_Your assignment_
Please count the lines in the records below that include the word "screenshot" and report only the total.

_Stored data_

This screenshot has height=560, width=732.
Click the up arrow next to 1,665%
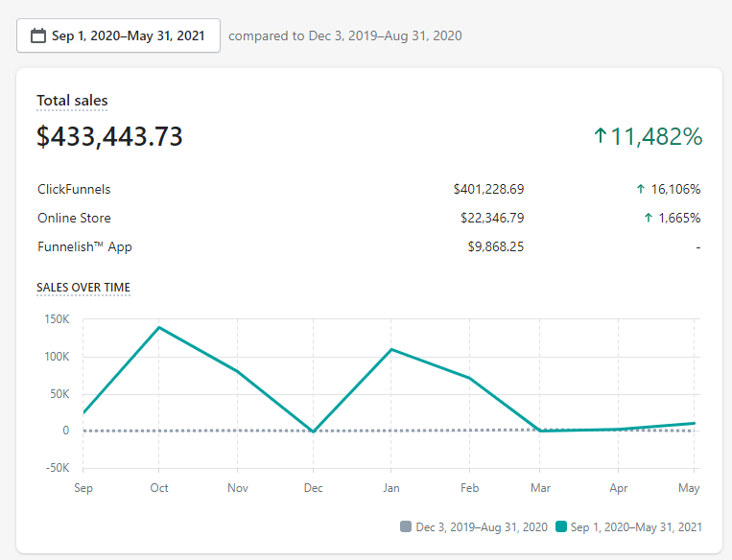point(649,219)
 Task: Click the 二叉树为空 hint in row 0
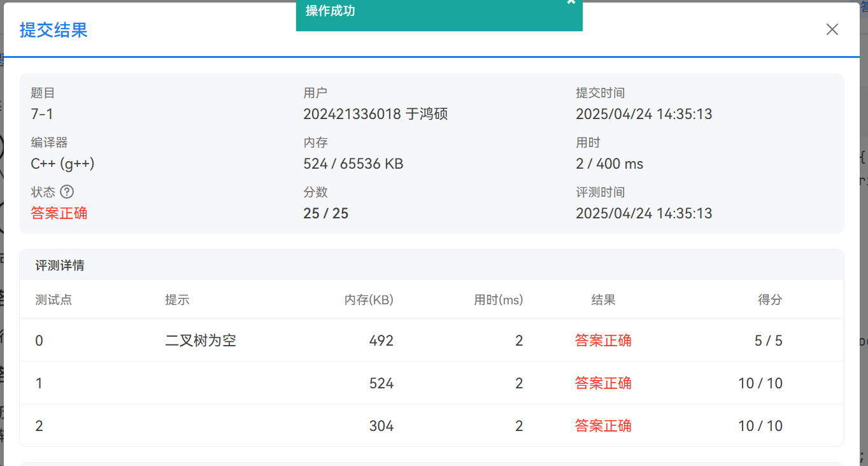[x=201, y=341]
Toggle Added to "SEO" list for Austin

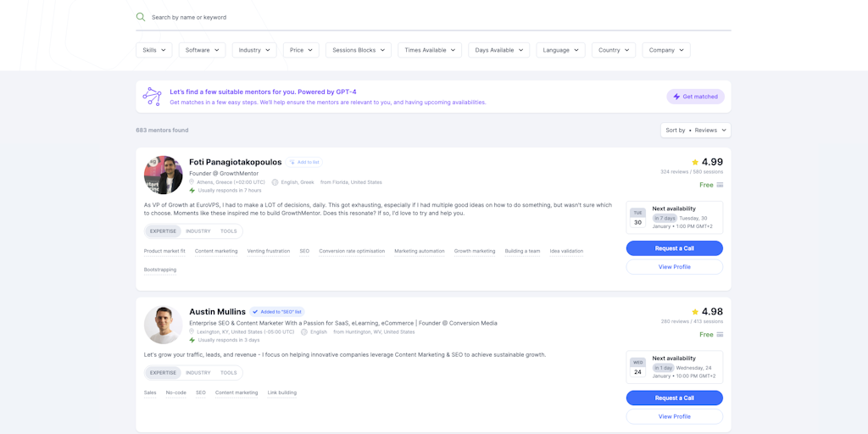pos(277,312)
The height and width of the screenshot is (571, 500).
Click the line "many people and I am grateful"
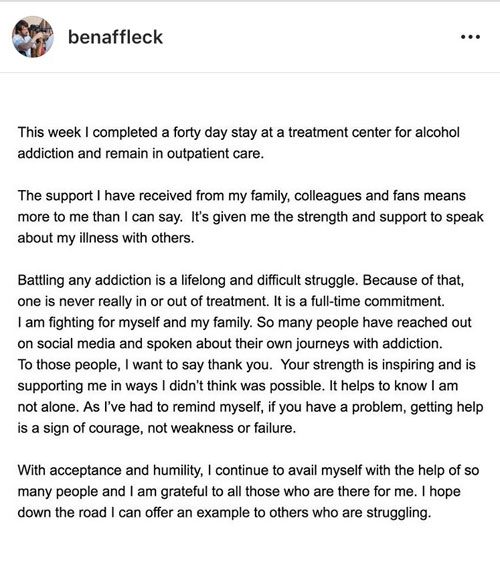coord(239,492)
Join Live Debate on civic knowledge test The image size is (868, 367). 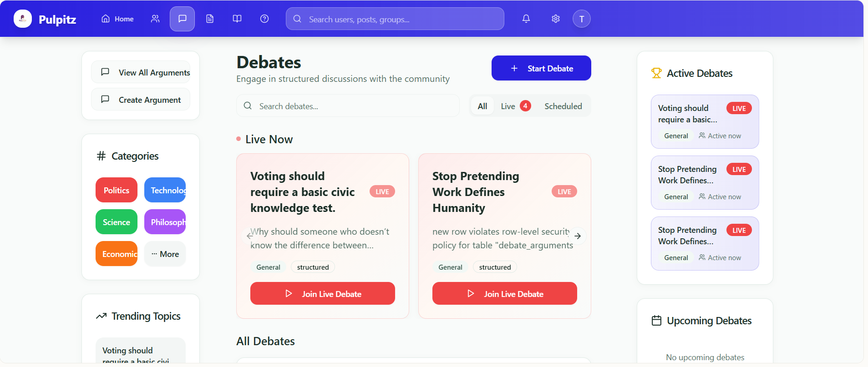pyautogui.click(x=323, y=294)
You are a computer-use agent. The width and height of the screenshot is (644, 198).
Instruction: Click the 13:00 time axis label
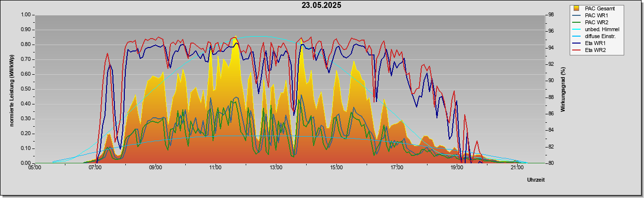(276, 168)
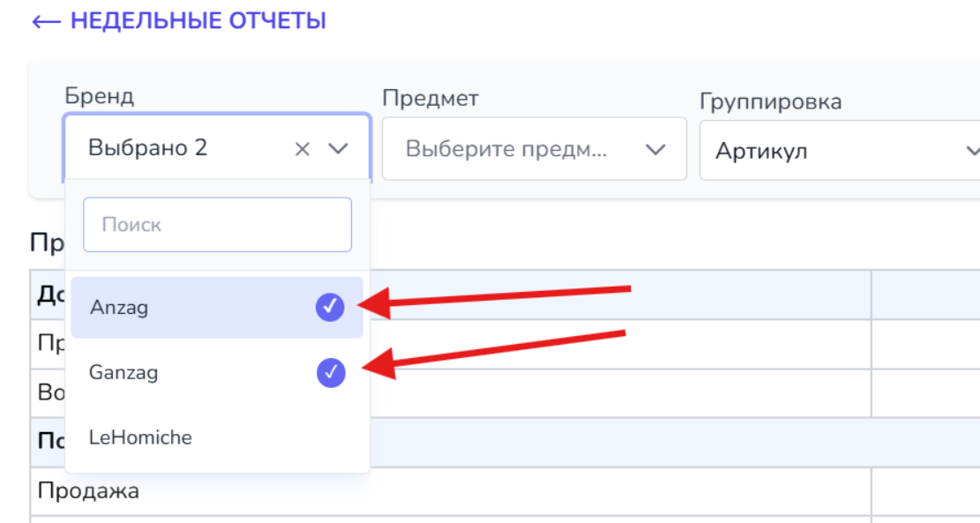Click the Бренд field label
980x523 pixels.
pyautogui.click(x=100, y=96)
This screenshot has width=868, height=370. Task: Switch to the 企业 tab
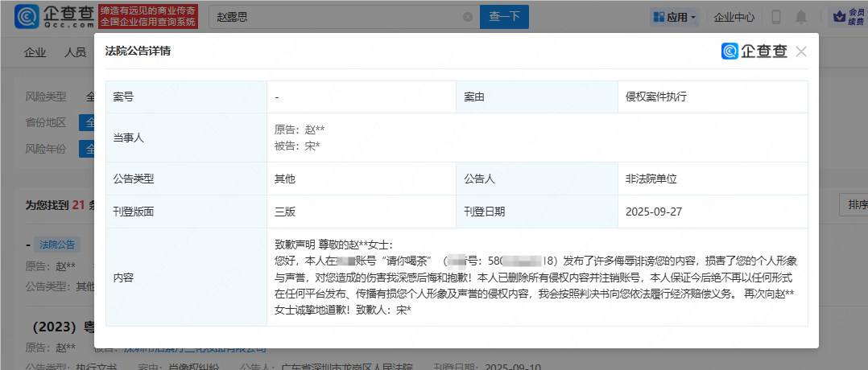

_Response_
4